A study is supposed to generate the information we need to make decisions about future treatment. If there is no apparent difference, almost no reason to stop the trial early. Most of the money is already spent. There is no increased protection to patients. The people who think the intervention was a good idea will not be satisfied that it has been convincingly shown to be useless. Subgroup analyses that might lead to hypotheses for future studies may not be possible with smaller numbers.

Stopping this early was just a bad idea. Like a kid who does not see immediate results and decides he won’t play any more.

9:30am-9:40am CIRCular Arguments: Was It Win, Lose or Draw in the CIRC
Auto-Pulse Trial ?
David E. Persse, MD (Houston)

CIRC (Circulation Improving Resuscitation Care) will probably continue to produce more excuses than benefits.

The problem is the poor quality of human CPR.

The answer is not to get a machine to perform the CPR.

The answer is to improve our understanding of CPR. We do not think about what we are doing when we are compressing the chest. All other parts of CPR are a waste, so our misunderstanding encourages us to ventilate and transport.

Ventilation has not been demonstrated to improve outcomes.

Transportation has not been demonstrated to improve outcomes.

CPR machines have not been demonstrated to improve outcomes.

We have just been making excuses for bad education, bad oversight, and bad outcomes. The AutoPulse does not improve any of these.

9:45am-9:55am A Very Cool Way to Save Lives: Intra-Arrest Therapeutic Hypothermia
John P. Freese, MD (New York)

An interesting idea.

Is this a way to decrease the damage done by epinephrine?

Is this something that does improve outcomes?

10:10 am-10:30am The Eagles Wing It: Lightning Rounds # 1
with above speakers and several others…
U.S. Metropolitan Municipalities EMS &
Federal Agency Medical Directors

This should be very interesting. Fortunately, it is 20 minutes, rather than just 10 minutes.

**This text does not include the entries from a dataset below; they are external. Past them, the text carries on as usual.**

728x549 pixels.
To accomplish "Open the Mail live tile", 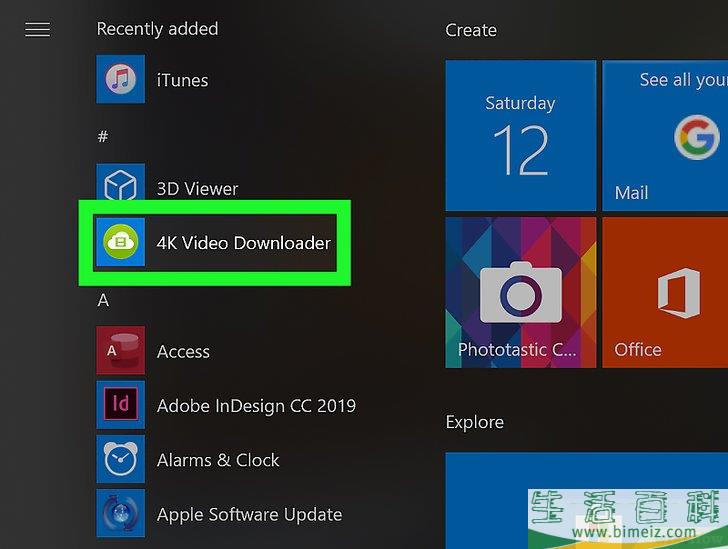I will [x=665, y=135].
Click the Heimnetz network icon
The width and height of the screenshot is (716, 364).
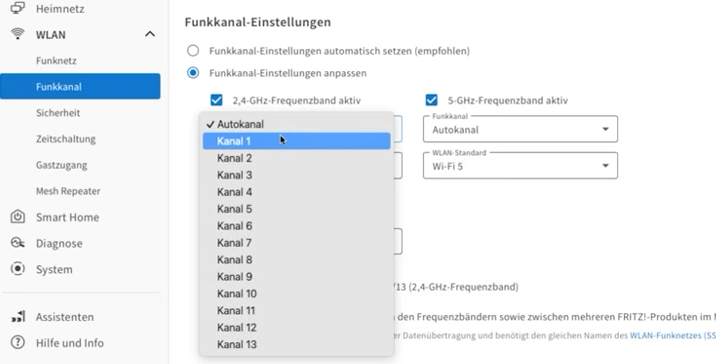point(17,8)
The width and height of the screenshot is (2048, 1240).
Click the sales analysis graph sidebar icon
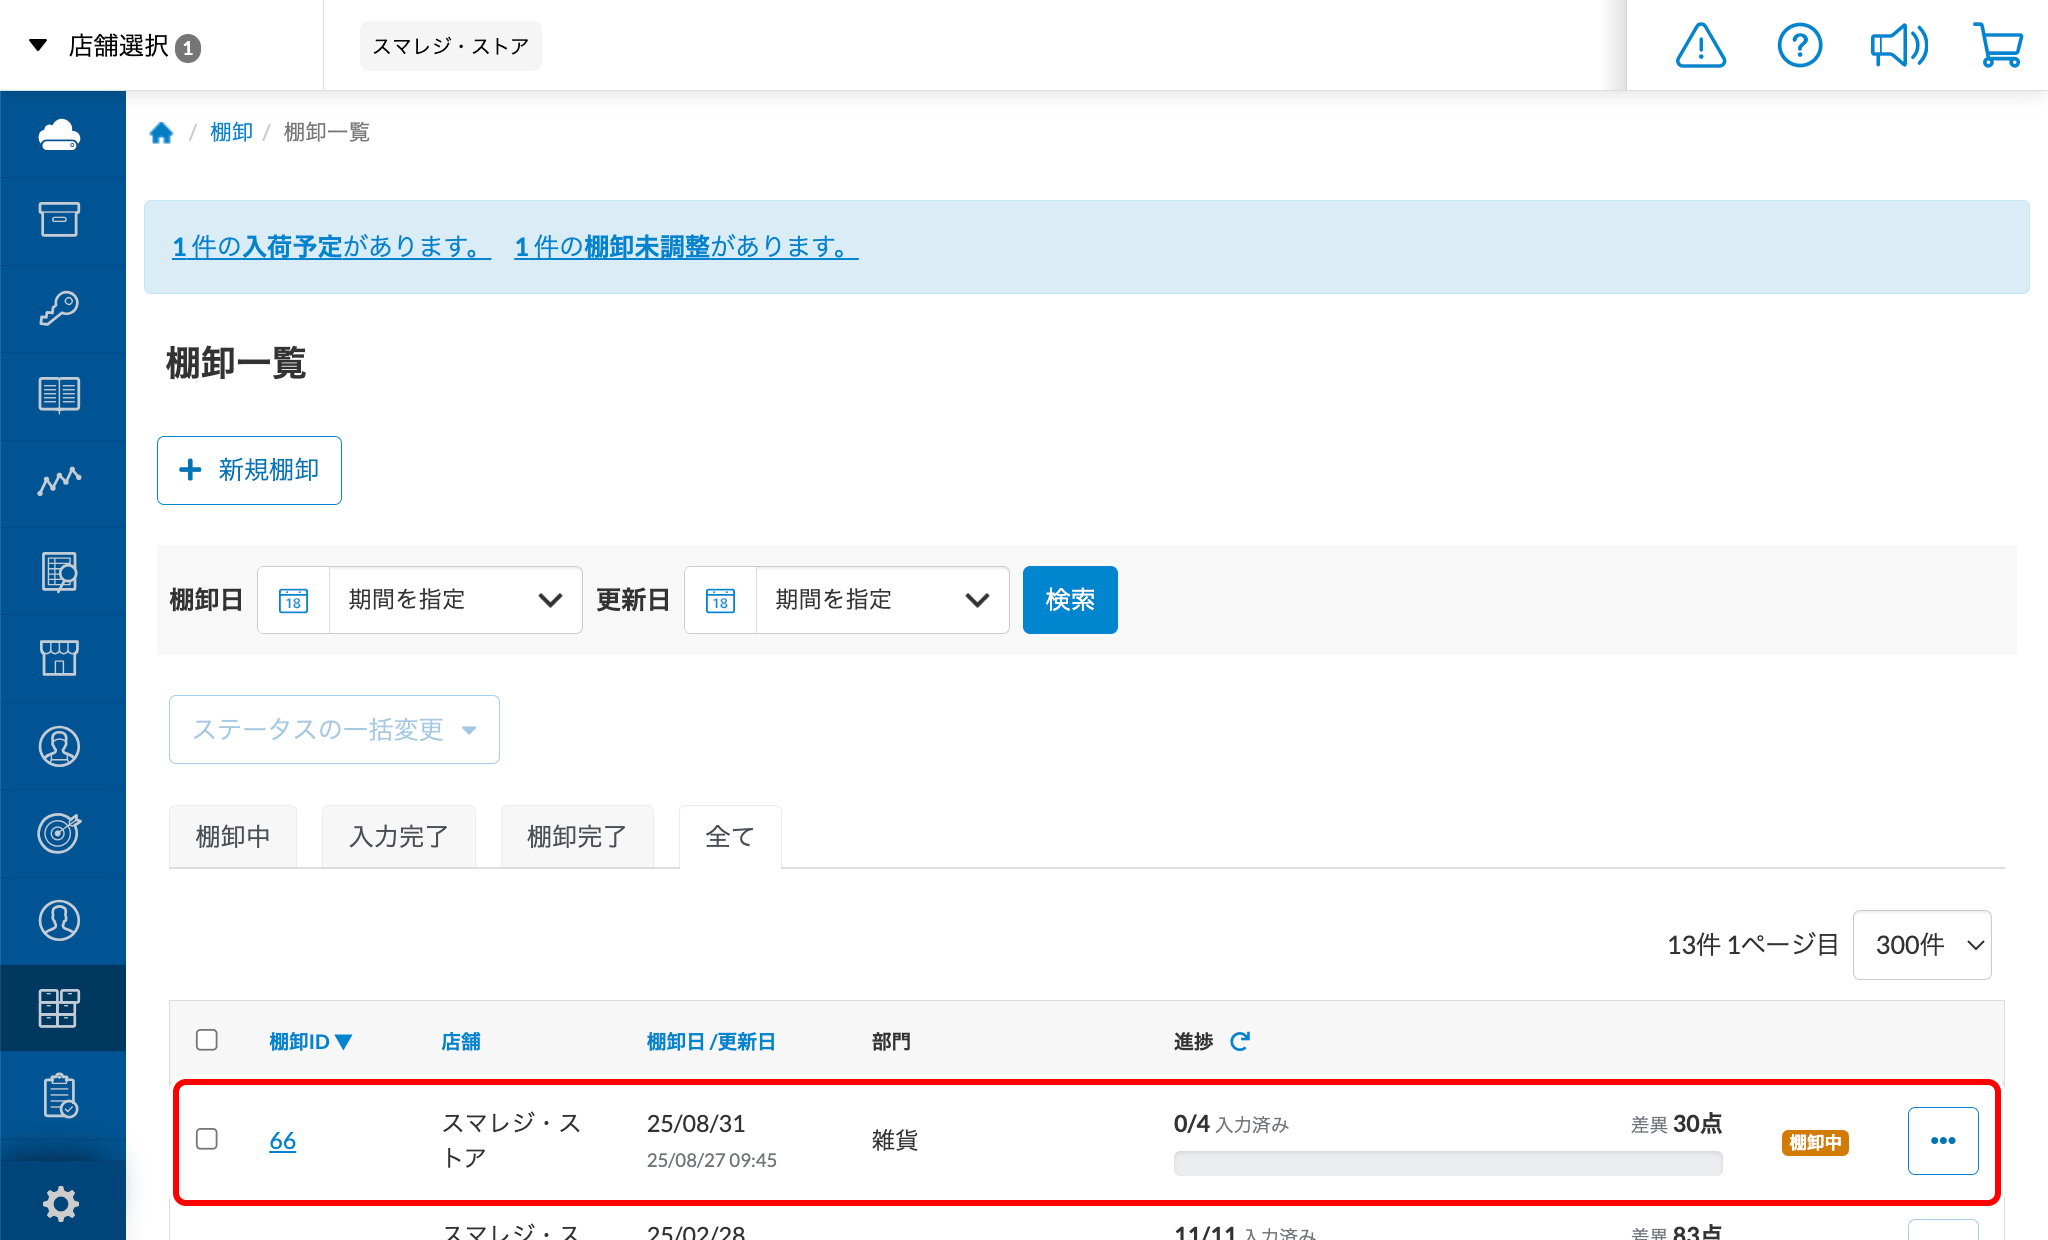point(60,482)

And a topic I write about a lot –

2:40pm-3:00pm Do You Have the Backbone for this Debate?
Is Spinal Immobilization Really Good for You?
Neal J. Richmond, MD (Louisville) vs.
Jonathan Jui, MD, MPH (Portland)

The question is easy to answer.


We have no evidence to support the current use of spinal immobilization.

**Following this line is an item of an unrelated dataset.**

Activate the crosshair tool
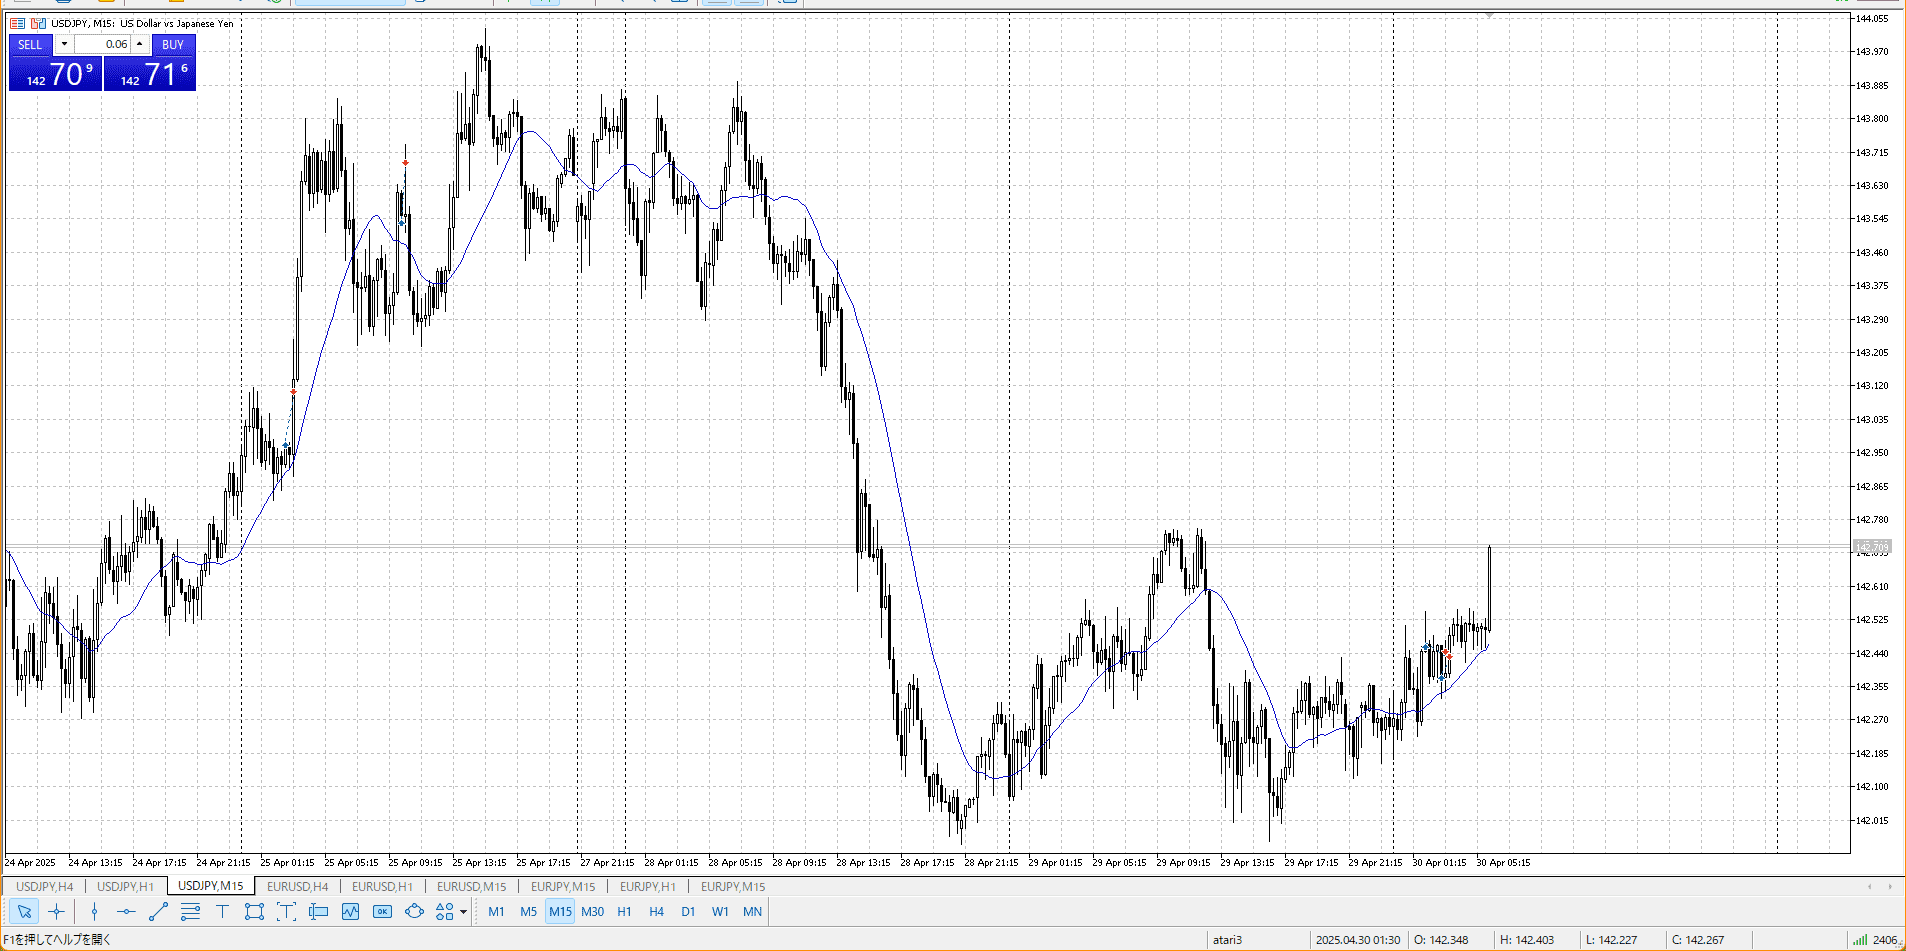Viewport: 1906px width, 951px height. 57,911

Image credit from Voodoo Medicine Man.

We have evidence of pain, increased neck and back pain, decubiti, and airway compromise.

There is evidence of significantly increased disability with spinal immobilization.

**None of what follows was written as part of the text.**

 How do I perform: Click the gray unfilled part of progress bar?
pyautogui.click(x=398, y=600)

We all want to decrease the rate of disability among people with unstable spinal fractures. There is no reason to assume that the current method of spinal immobilization does what its advocates claim it does – protect patients from worsening injury. There is evidence that it does exactly the opposite.

Out-of-hospital spinal immobilization: its effect on neurologic injury.
Hauswald M, Ong G, Tandberg D, Omar Z.
Acad Emerg Med. 1998 Mar;5(3):214-9.
PMID: 9523928 [PubMed – indexed for MEDLINE]

There is a lot more we should know about spinal immobilization, but this is the best available evidence.

Any advocate of spinal immobilization MUST come up with better evidence to justify continuing this demonstrably harmful practice.

Anything else is unethical.


[1] Intramuscular Midazolam for Seizures
Rogue Medic

Part I

Part II

Part III

Part IV

Part V

Part VI

Images from Gathering of Eagles Presentation on RAMPART



  1. Damn, I’d love to be there if I could.

    Once again, I disagree with you about the spinal immobilization study. That study is far too flawed to be of any use. There is no data on where the injuries happened, no comparison between on-scene vs. hospital assessment, and the MOI for the two hospitals provide an additional confounding factor that is unaccounted for. Without any of that info, the study says NOTHING about pre-hospital immobilization.